» PROBLEM:
Pictures aside, copy exactly the lines running from the one with "The image size" to the end of the records.

(Stored data entries)

- - - - -

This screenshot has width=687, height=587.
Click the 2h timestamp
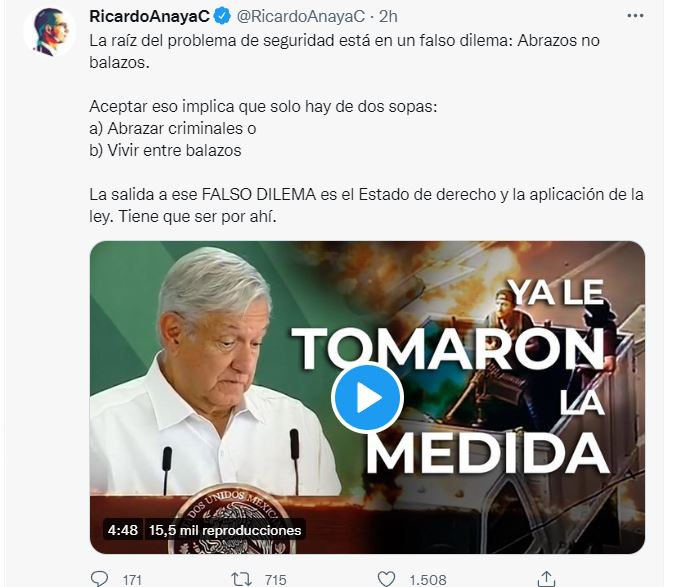(x=388, y=17)
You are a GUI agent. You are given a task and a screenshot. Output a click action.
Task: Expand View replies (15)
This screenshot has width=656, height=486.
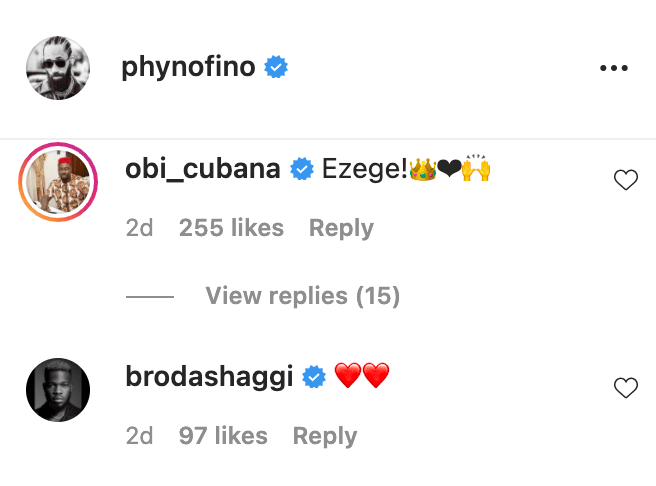click(302, 296)
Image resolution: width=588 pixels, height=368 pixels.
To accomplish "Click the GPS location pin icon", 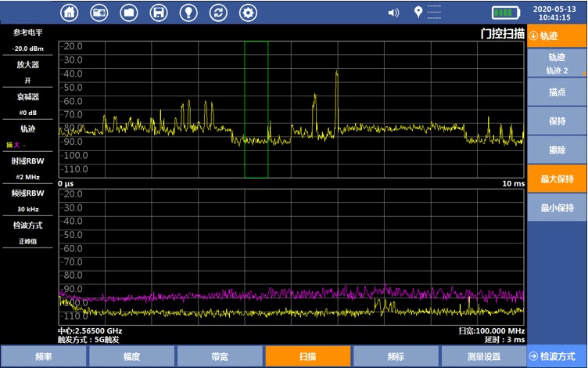I will [418, 13].
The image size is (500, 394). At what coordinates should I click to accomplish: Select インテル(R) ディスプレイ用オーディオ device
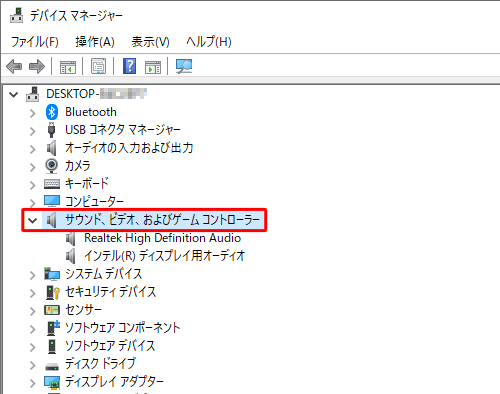[165, 256]
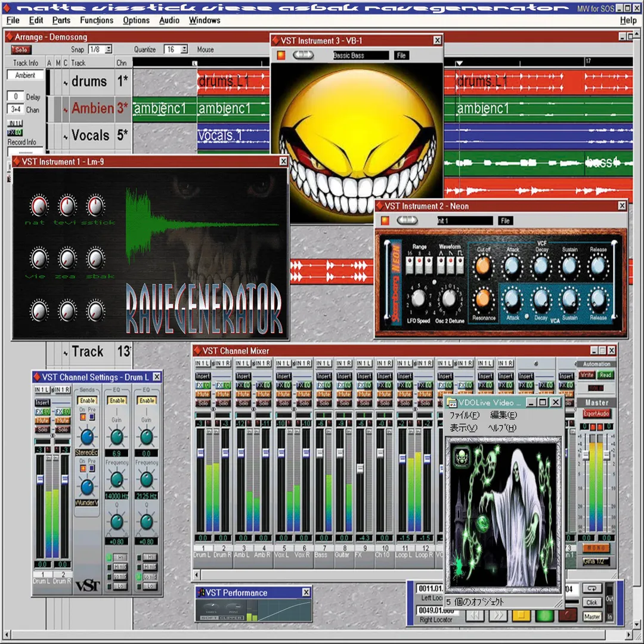This screenshot has width=644, height=644.
Task: Open the Quantize 16 dropdown
Action: [184, 49]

- - - - -

» ANSWER:
The image size is (500, 394). At what coordinates should I click to accomplish: Select インテル(R) ディスプレイ用オーディオ device
[165, 256]
This screenshot has width=644, height=644.
Task: Open the Quantize 16 dropdown
Action: [184, 49]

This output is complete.